Deparamo-nos com um dispositivo sócio-técnico feito com peças e cabos que não conectam. A força da performance não está no aprimoramento das potencialidades da interatividade ou da simbiose entre corpo e máquina – os aparatos são obsoletos. Da precariedade, inscrita na adoção do prefixo sub, emerge grande parte da potencia da performance. Sonha a metasubcibertrans com computadores vestíveis ligados a outros tantos dispositivos? Os fios – repitamos - não conectam. Alguns aparatos estão, inclusive, amarelados pelo tempo. Teria a metasubcibertrans fugido de um sonho tecnológico não concretizado?[4]
No híbrido, se entrevêem os seios. A visão do contorno das pernas faz do sexo potência de criação e de relação. Sexo também obsoleto frente ao instável arranjo atado com fita adesiva. Divisa-se uma metaficcção que questiona os limites do sexo como marcador identitário e da rede de comunicação como utopia civilizatória. Desta vez, a inscrição se dá no prefixo ciber e, como indagam as integrantes do g2g,[5] grupo do qual faz parte a performer – o ciberfeminismo teria chegado à América Latina? Em nosso contexto, o tropo cyborgue funciona para a desconstrução de dicotomias sexo/genero e relações de poder de base tecnológica?[6]

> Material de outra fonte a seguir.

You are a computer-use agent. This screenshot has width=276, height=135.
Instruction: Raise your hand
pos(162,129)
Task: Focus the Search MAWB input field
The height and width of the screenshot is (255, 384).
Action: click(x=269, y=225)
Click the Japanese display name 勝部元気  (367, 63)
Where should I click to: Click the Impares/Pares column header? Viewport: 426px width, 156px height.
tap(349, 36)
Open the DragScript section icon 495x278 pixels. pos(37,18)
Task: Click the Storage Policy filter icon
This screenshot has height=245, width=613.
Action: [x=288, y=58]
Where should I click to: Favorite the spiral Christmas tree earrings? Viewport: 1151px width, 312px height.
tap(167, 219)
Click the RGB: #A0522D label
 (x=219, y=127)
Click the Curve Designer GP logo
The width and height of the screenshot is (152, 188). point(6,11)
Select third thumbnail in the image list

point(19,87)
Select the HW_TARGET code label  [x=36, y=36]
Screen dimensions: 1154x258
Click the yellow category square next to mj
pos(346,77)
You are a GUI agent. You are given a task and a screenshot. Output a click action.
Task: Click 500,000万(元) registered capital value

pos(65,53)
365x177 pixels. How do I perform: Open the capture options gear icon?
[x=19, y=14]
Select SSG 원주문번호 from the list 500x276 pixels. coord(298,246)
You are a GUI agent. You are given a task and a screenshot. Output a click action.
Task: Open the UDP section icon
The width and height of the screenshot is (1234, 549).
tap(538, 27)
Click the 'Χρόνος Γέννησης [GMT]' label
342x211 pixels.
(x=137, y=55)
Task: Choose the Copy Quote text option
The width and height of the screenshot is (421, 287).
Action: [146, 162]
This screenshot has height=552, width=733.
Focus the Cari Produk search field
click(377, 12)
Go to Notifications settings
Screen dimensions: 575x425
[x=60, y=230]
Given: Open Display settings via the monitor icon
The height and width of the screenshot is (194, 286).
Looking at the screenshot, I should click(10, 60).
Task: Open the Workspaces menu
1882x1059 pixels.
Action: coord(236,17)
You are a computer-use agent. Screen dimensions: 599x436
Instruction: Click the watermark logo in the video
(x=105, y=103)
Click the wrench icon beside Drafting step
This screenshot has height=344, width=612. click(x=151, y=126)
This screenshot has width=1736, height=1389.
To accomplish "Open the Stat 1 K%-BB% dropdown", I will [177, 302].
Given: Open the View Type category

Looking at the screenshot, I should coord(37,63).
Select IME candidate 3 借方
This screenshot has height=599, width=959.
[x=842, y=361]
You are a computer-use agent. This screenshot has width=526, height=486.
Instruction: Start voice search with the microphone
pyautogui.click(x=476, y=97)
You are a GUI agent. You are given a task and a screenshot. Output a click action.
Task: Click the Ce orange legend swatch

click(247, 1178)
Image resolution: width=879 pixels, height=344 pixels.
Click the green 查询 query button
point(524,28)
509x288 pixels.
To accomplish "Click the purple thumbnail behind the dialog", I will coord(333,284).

Os aparatos técnicos não compõem um exoesqueleto nem são introduzidos na espessura da carne. A performance se dá na superfície da pele. A voz está retida pelas portas de conexão cujos cabos envolvem o pescoço e instalam constrições de movimento. O dispositivo que conecta é o mesmo que depõe acerca da insuficiência no uso das redes de comunicação. O mouse se interpõe à vulva. O que se necessita não é uma nova parte do corpo, para dizer de algum modo, mas deslocar o simbólico hegemônico da diferença sexual (heterossexual) e oferecer em perspectiva crítica, esquemas imaginários alternativos que permitam constituir espaços de prazer erógeno.[7]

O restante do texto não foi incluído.